PASSAGE —
'''
FRIDAY OPEN THREAD: One Cereal to Rule Them All

Heather Hogan
Sep 27, 2019
COMMENT

In last week’s FRIDAY OPEN THREAD, I made many enemies by using my authority as the First Lunchables Child to rank cheeses. It wasn’t all bad, though. The next day, my Dungeons & Dragons pals came over and we descended into The Sunless Citadel to find this warlock who was making apple tree people out of apples and while we were doing that, we ate about ten thousand cheeses to test out my ranking! (I was wrong about manchego, but I was right about string cheese — I’m sorry). My partner, Stacy, and I were talking about my cheese ranking this week and she was shaking her head at me and then she said, “Please never rank cereals; you will get murdered.”

I’ve never met anyone in my life who loves cereals as much as Stacy. She could eat cereal for every meal of the day if there was any nutritional value whatsoever in a Fruit Loop. And boi, does she have opinions. Golden Crisp are infinitely better than Honey Smacks, for example, even though they are the same cereal. She loves Frosted Flakes and she also loves Lucky Charms, but she thinks the co-cereal, Lucky Charms Frosted Flakes, is an abomination. She doesn’t love chocolate cereals — Cocoa Puffs, Cocoa Pebbles, Cocoa Krispies — except for Count Chocula, which is one of her all-time favorites.
'''
ROWS —
'''
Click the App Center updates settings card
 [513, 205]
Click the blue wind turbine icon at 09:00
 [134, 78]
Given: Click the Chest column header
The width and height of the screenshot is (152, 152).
'''
'''
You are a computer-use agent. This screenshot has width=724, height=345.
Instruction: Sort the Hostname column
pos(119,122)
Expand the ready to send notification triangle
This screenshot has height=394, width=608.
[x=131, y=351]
'''
THE TASKS —
- A) In the cereal post, which chocolate cereal does Stacy count among her all-time favorites?
- B) From the cereal post, extract the passage starting with "I’ve never met" and going on through "her all-time favorites.".
- C) Extend the post about Stacy's cereal opinions, picking up right after its final sentence.

FINAL ANSWERS —
- A) Count Chocula.

- B)
I’ve never met anyone in my life who loves cereals as much as Stacy. She could eat cereal for every meal of the day if there was any nutritional value whatsoever in a Fruit Loop. And boi, does she have opinions. Golden Crisp are infinitely better than Honey Smacks, for example, even though they are the same cereal. She loves Frosted Flakes and she also loves Lucky Charms, but she thinks the co-cereal, Lucky Charms Frosted Flakes, is an abomination. She doesn’t love chocolate cereals — Cocoa Puffs, Cocoa Pebbles, Cocoa Krispies — except for Count Chocula, which is one of her all-time favorites.

- C)
Me? I only really like one cereal: Plain Cheerios. I think it is the best cereal ever created. It’s not sugary-tasting so you can eat some fruit or have some juice with it. But also it’s kind of sweet, so you can also complement a bowl of Cheerios with something savory. It tastes good in every kind of milk, including cow, almond, and oat. The box has a heart on it, so you know it loves you. And I swear Cheerios don’t get soggy as fast as other cereals do so you don’t gotta gobble it down like a cartoon wolf!

However, I know that not everyone shares my correct opinions. And so, today, I invite you to make the case for why your favorite cereal is the best cereal. You may include the cereal’s mascot’s excellence for bonus points. For example, Caticorn seems like it would taste horrifying, but the mascot is worth one million points.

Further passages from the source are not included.